I returned to our table, plonked the pints down and said to herself “This is lunch!” The drinks were drunk accompanied by an awkward silence before we moved on. By now all the pubs all the pubs on our route has stopped serving food, and it took some time for us to realise that it is Sunday, with all places just serving Sunday lunch for limited hours.
With each aborted stop my mood worsens and Herself is getting the brunt of it.
We arrive in St Just and find that the chippy is open. I get two cod and chips and we drive the short distance to Cape Cornwall where said cod and chips are eaten on a picnic rug looking out over the rugged coastline and the Atlantic crashing against the rocks.
With peace and harmony restored we set off with the intention of re tracing our steps back to look at some of the sights on this part of the coast line. However on the steep climb out of the cape Miranda announces she’s thirsty, and very similar to herself if Miranda is thirsty she needs a drink quite quickly.
We divert to Penzance for fuel before taking a spin over to Marizon to look at St Michael’s Mount before turning round to look in on the vineyard and cider farm that we’ve been passing all week on the A30. The were just shutting as we arrived, so in a cloud of dust we spun around to return to site to chill for a few hours.
At around 8pm we are faced with the choice of falling asleep in the van or going down the cove for a stroll. Herself gets changed and just as we are heading out the heavens opened. We decide to sit it out. 10 mins later we have sunshine again and as we make our way out of the site everyone seems to be running out of their vans with cameras in hand and having group hugs, smiling looking up at the hill inland from the site.

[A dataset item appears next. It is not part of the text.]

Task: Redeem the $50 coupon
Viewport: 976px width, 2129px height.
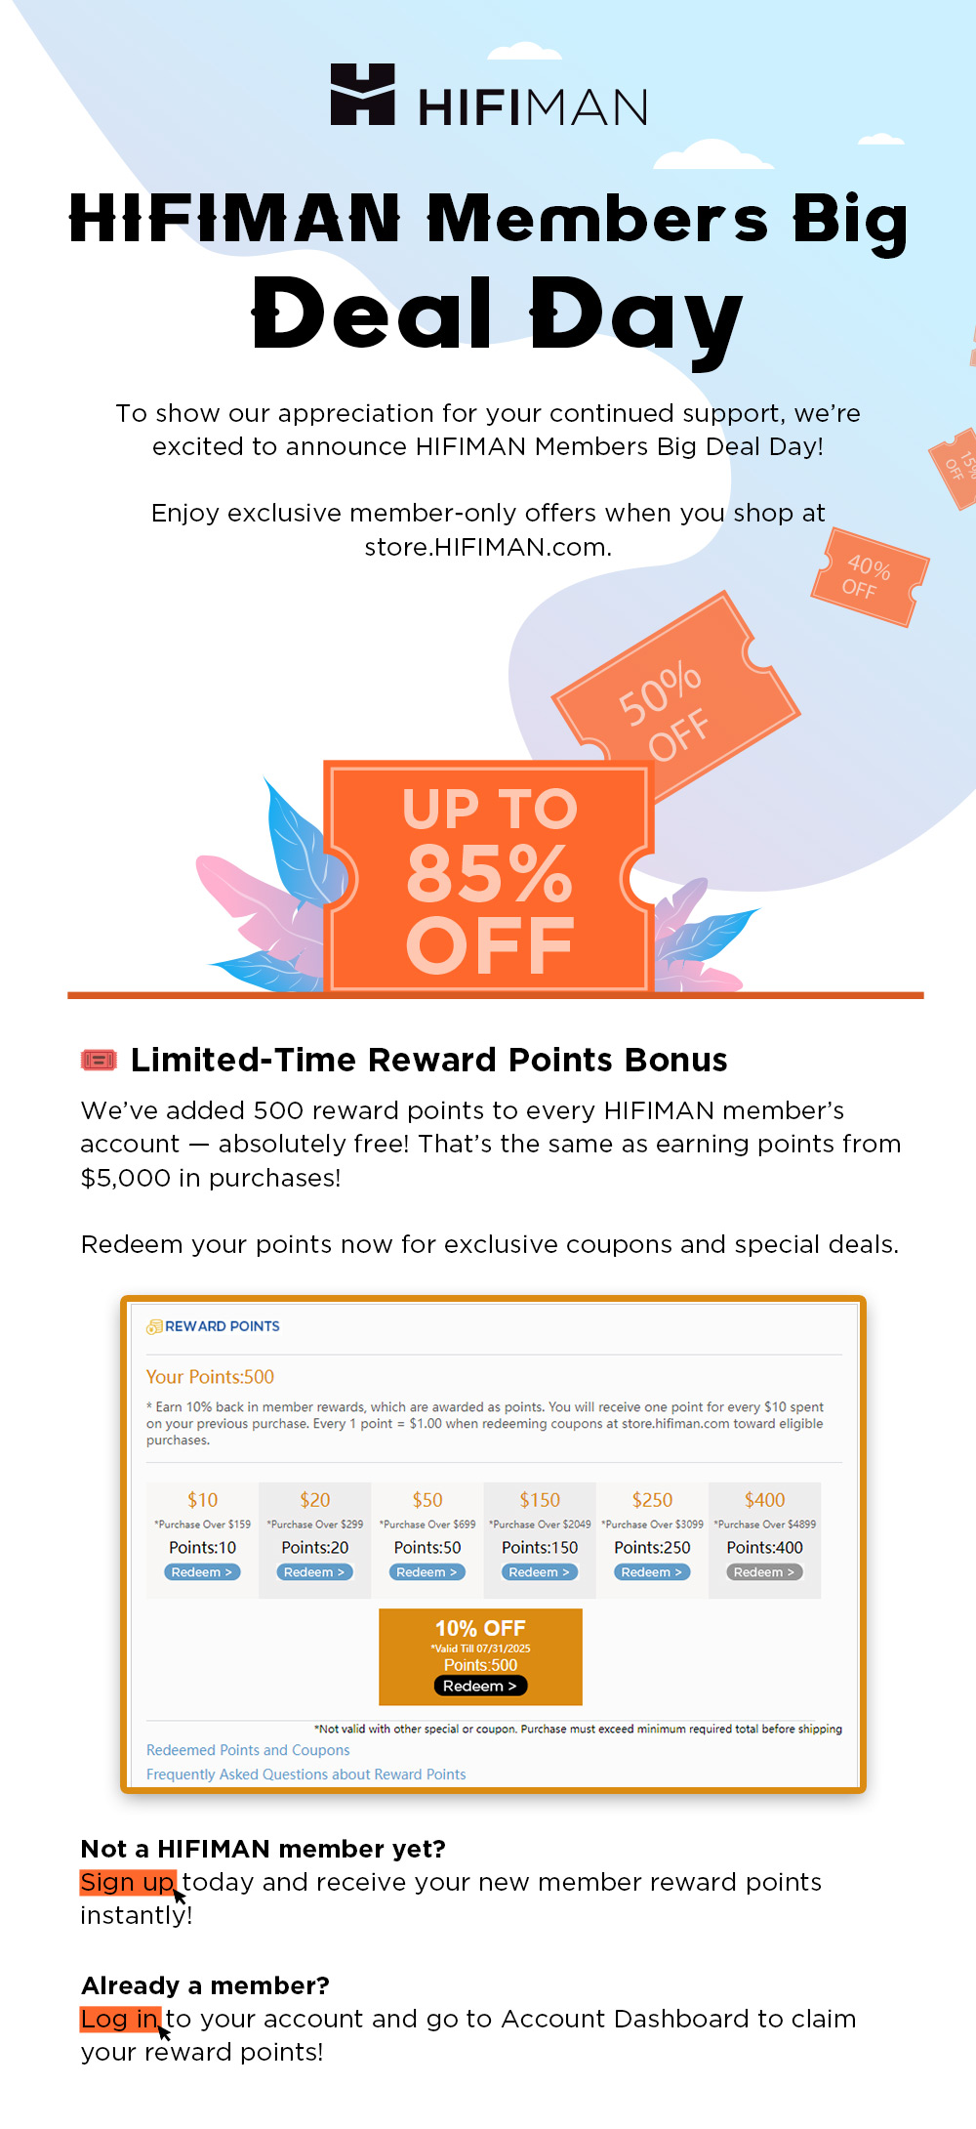Action: 427,1572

For a minute we thought it may be the second coming, but no it was just a rainbow. Feeling a bit left out, we stopped to take a snap before carrying on, happy in the knowledge that we are now in the groovy gang.
We call in at the Beachside Restaurant and settle down on the terrace with a drink to enjoy the last of the rapidly fading light.
Monday 19 August
I ate too late last night, so a restful night it was not. We wake to sun streaming though the blinds, and my early morning view from our toilet window is lovely.

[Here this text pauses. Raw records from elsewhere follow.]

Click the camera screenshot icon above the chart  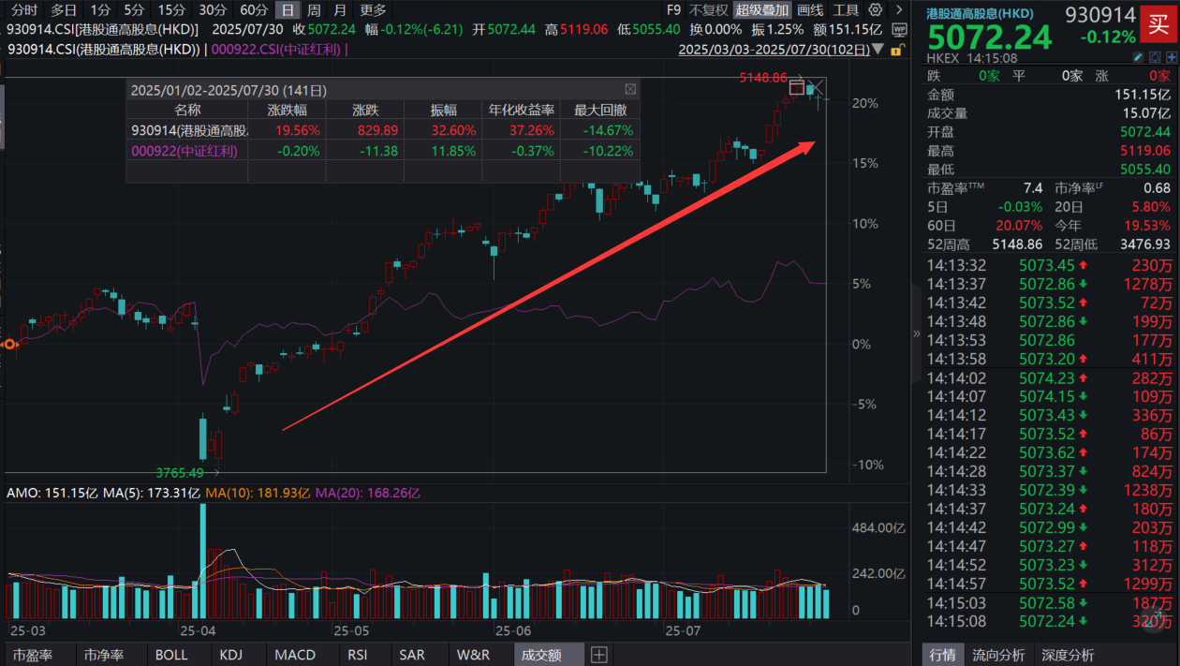[797, 87]
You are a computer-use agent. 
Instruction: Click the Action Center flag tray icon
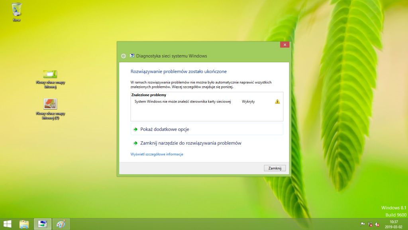click(x=363, y=224)
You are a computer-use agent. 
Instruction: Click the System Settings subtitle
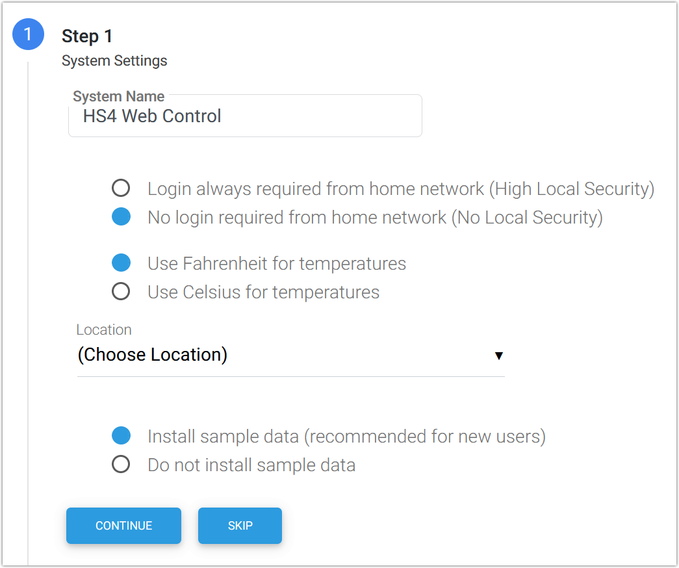[114, 61]
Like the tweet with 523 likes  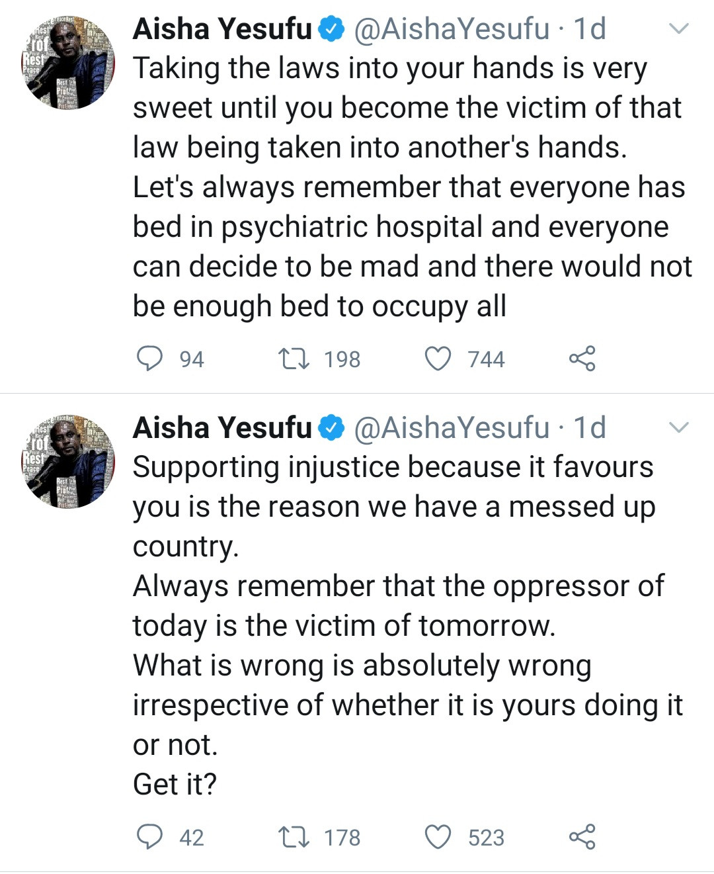point(437,837)
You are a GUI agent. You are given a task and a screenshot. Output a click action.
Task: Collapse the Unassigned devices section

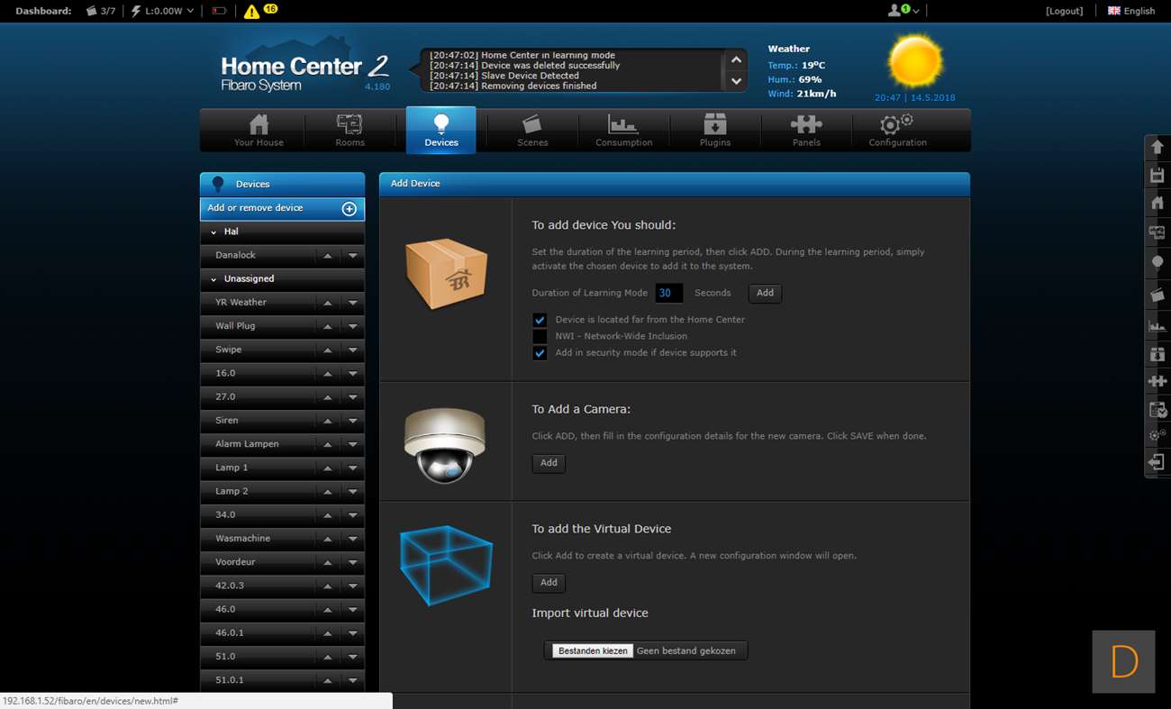[x=213, y=279]
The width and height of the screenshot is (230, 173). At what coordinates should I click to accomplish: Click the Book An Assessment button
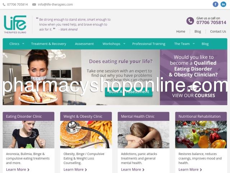click(x=129, y=92)
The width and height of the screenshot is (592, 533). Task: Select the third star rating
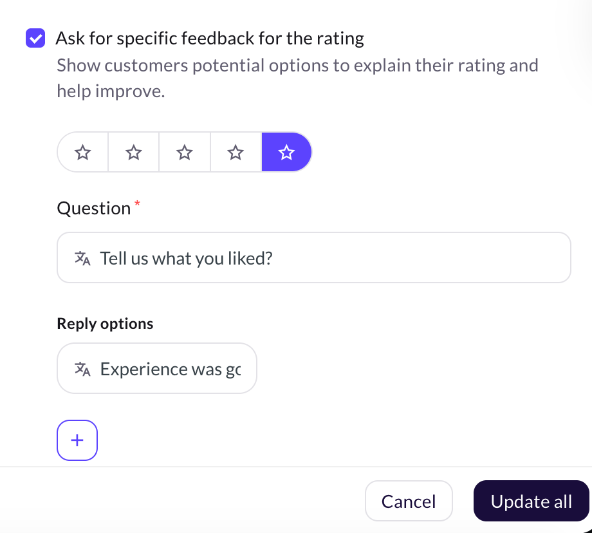(x=184, y=152)
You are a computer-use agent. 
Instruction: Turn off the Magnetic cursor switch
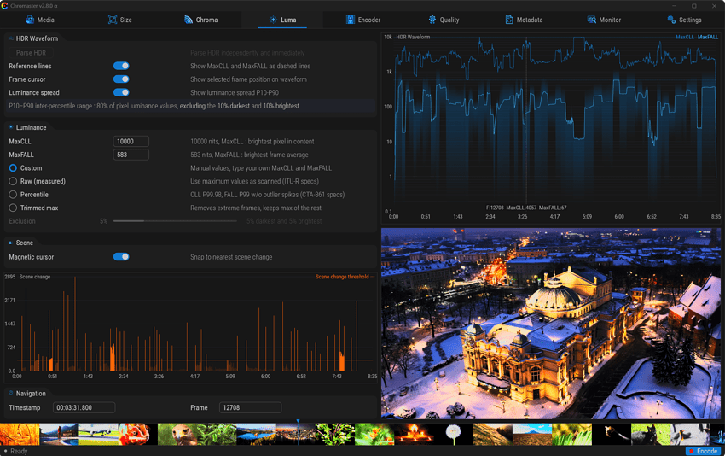point(121,257)
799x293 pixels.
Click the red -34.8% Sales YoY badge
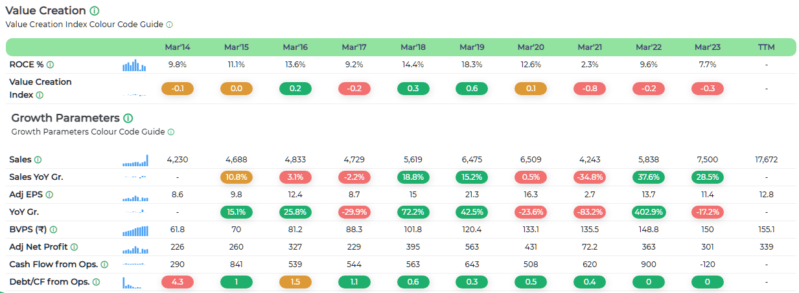(590, 177)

My heart sinks as I note that Herself is now smacking her lips and is quite taken with a bottle of their sparkling wine, but then again it wants to be nice at £18 a bottle. We did not come out empty handed.
From there we took the road to Helston before skirting the massive RNAS Culdrose on our way down to the Lizard Point (most southerly place in Britain). I love this place, there always seems to be so much sea and sky.
We lunch on the terrace of the cafe overlooking the lifeboat station on crab sandwiches and watch a passenger liner glide past off shore.
Back in the car we stop briefly at the Lizard Cider Barn for more tasting and purchase a few gallons in poly containers for consumption later. We make our way to the public viewing area at the air base and spend 20 mins staring at a chain link fence with very little going on behind it.
I wonder if I’d let them know we were coming they might have actually done something in there for us?
Back on the road we detour through the very pretty, but very busy Porthleven and then onto the not quite so pretty but equally bust Praa Sands before heading back to site.
As we arrive I look out to sea and spot the same passenger liner off shore. Loading up the ipad I find out it’s en route from Holland to Dublin.
I neck a bottle of Rattler after doing some chores and promptly fall asleep on a chair in the warm sunshine. I managed to wake myself up snoring to find a pool of dribble on my chest and disapproving looks from the stuck up gits in a camper van on the adjacent pitch.
Talking of neighbours the Beamer is still keeping very strange hours with the van curtains remaining closed until quite late and them not returning until very late every night. Herself reckons it’s just that they are down here visiting family, but I’m not convinced. I’ll keep you posted.
We freshen up and go to Lands End. This place is stunning once the attractions have closed and people have gone home for the day. The natural beauty of the place comes to life.
We are back on site by 9pm tonight and settle in for the night with the contents of the cool box for company.